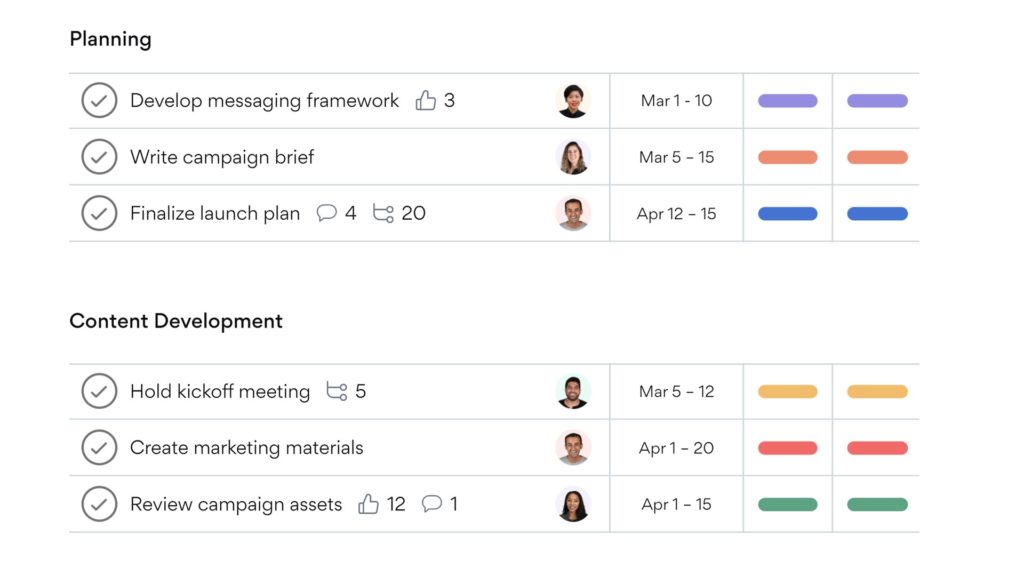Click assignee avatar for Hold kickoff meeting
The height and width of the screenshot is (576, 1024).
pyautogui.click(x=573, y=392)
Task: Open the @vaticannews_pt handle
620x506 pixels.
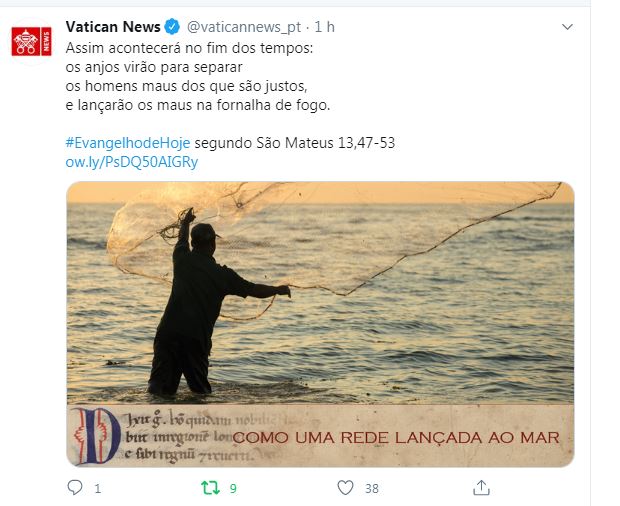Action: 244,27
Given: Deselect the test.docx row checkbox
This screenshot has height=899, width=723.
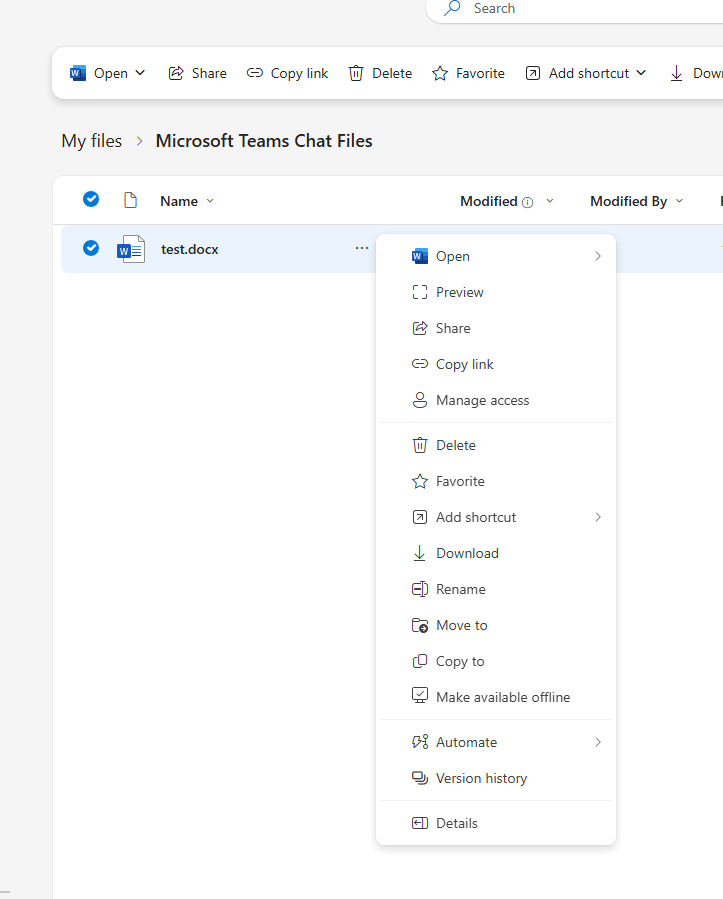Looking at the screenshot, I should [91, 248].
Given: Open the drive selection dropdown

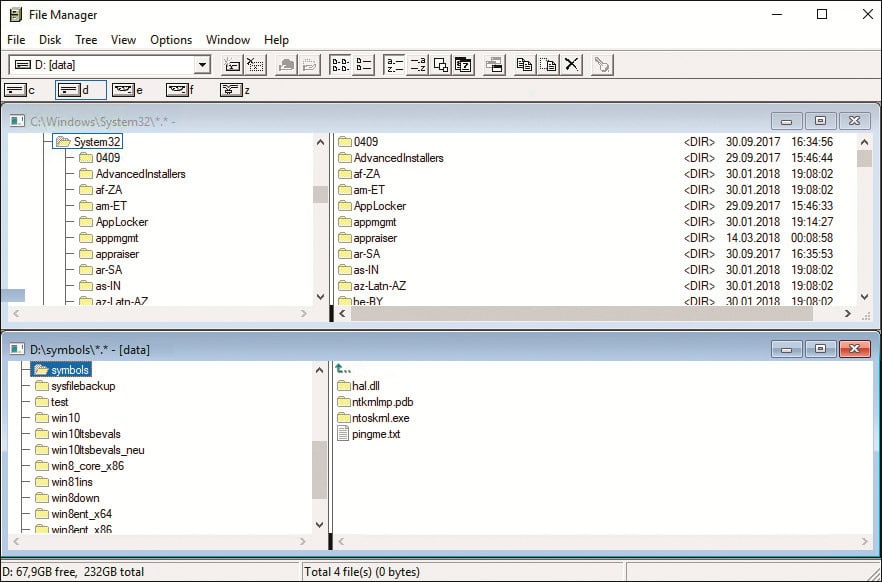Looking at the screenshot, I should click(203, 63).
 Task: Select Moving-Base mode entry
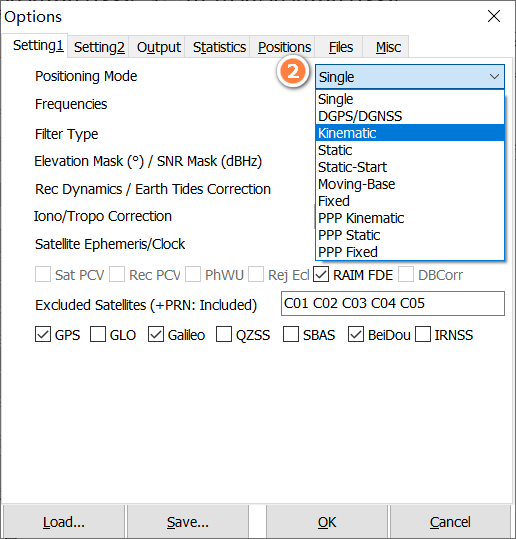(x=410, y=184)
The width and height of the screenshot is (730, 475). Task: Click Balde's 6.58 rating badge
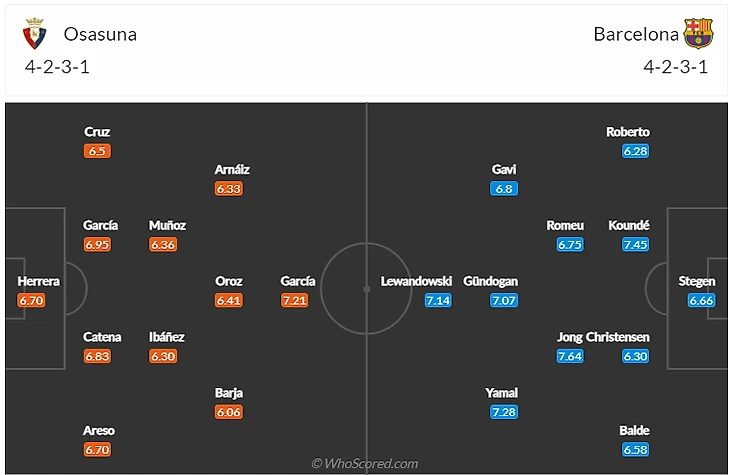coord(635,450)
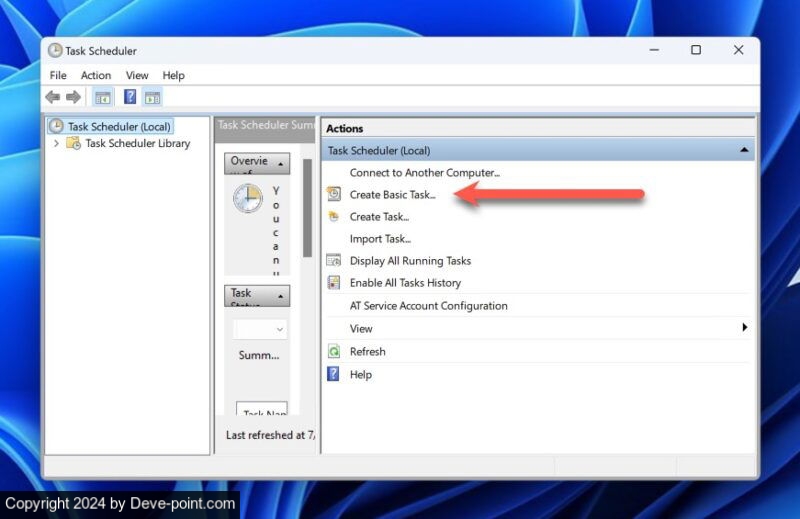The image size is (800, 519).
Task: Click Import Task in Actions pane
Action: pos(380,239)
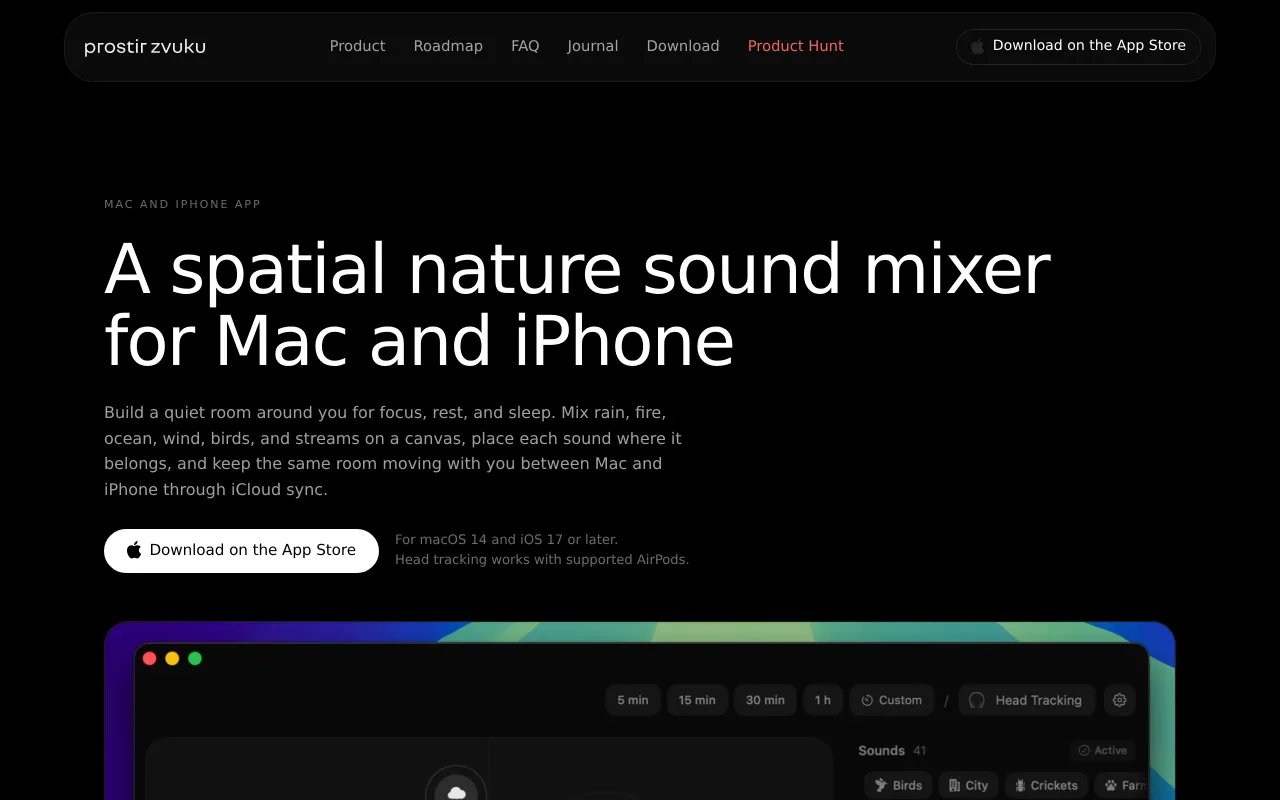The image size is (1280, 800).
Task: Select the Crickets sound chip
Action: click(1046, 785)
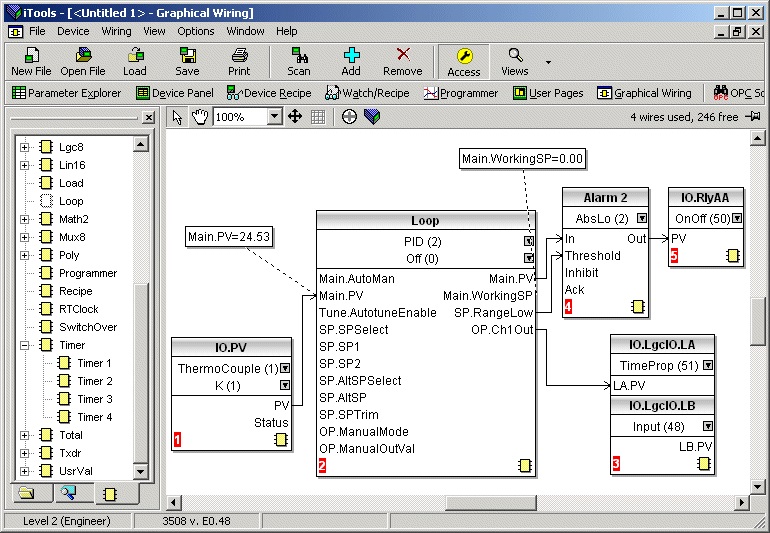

Your task → Print every line of the items above exactly as it appears, leaving out the pictures.

Response to this exercise →
Click assignee avatar for Hold kickoff meeting
The height and width of the screenshot is (576, 1024).
pyautogui.click(x=573, y=392)
Task: Open the @vaticannews_pt handle
620x506 pixels.
Action: 244,27
Given: Deselect the test.docx row checkbox
This screenshot has height=899, width=723.
Looking at the screenshot, I should [91, 248].
Given: Open the drive selection dropdown

Looking at the screenshot, I should click(203, 63).
 Task: Select Moving-Base mode entry
(x=410, y=184)
The width and height of the screenshot is (730, 475). Task: Click Balde's 6.58 rating badge
coord(635,450)
The image size is (800, 519).
Task: Click Import Task in Actions pane
Action: pos(380,239)
The image size is (1280, 800).
Task: Select the Crickets sound chip
Action: click(1046, 785)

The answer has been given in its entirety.